The relator, Jordan Spurgeon, sued out the writ of habeas corpus to test the legality of his restraint by the judgment of a justice of the peace. The trial judge held that the act, creating a special court for Johnson City with exclusive jurisdiction in misdemeanor cases, was invalid in so far as it deprived justices of the peace of jurisdiction and remanded the relator to custody. He appealed, and the cause is here for review upon assignments of error.

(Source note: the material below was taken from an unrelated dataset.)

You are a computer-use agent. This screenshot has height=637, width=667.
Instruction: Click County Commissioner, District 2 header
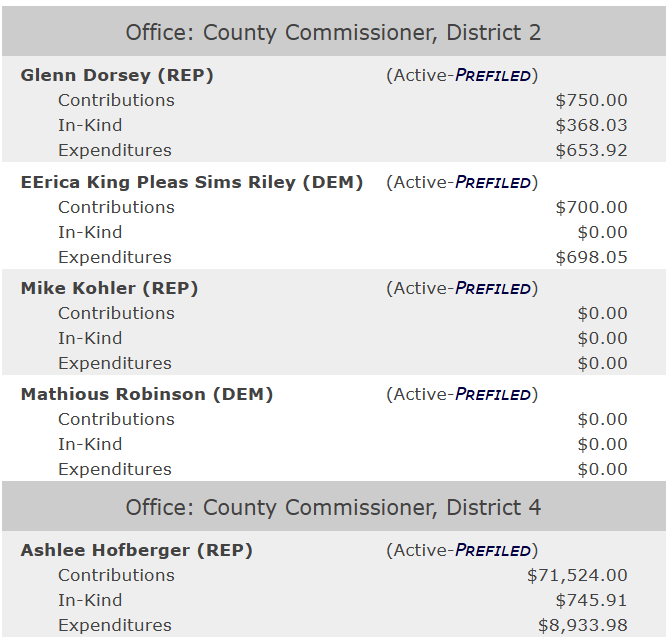point(333,32)
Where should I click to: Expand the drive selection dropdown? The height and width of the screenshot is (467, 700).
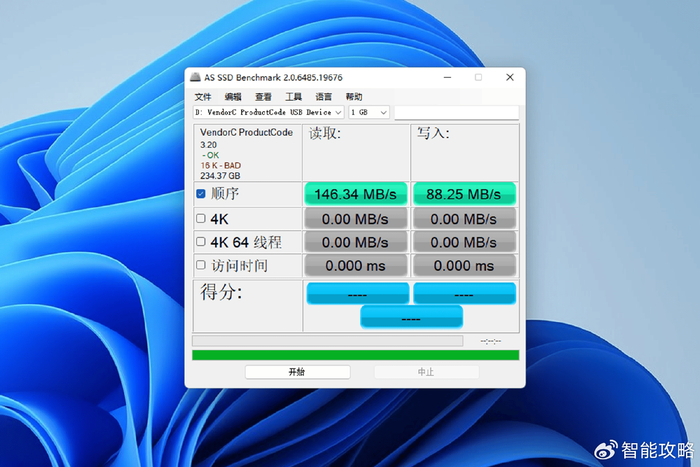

The act in question is chapter 352, Private Acts of 1935, *699 which confers upon the city court of Johnson City original jurisdiction over all criminal cases except such as are brought to trial by indictment or presentment. Any person brought before the court charged with a misdemeanor, so the act provides, may he fined not more than $50. It further provides:

“In felony cases the Court shall act as a committing Court as now provided by law for justices of the peace. In misdemeanor cases requiring a trial by jury the court shall act as a committing court under the conditions and regulations herein provided.
“In all other misdemeanor cases the Court is empowered to hear the evidence and render judgment without a jury, and such judgment shall be final unless appealed from as herein provided.
“In misdemeanor cases in which, from their nature, there is a right of jury trial, the defendant may demand a jury at or before the hearing, and in such event the court shall hear the evidence and if there is probable cause to believe the defendant guilty shall commit such defendant to the circuit court of Washington County at Jonesboro for trial. In such cases it shall be the duty of the judge of the court before hearing such case to inquire of the defendant if he wishes to demand a trial by jury. If there is not a demand for a jury, the court shall try the case and render judgment, whether discharging the defendant, or fixing a penalty or punishment as provided by law, or committing the defendant to a jury trial in the circuit court of Washington County at Jonesboro, when, in the discretion of the court, a jury trial is required by public policy and/or in the interest of justice.” Section 3.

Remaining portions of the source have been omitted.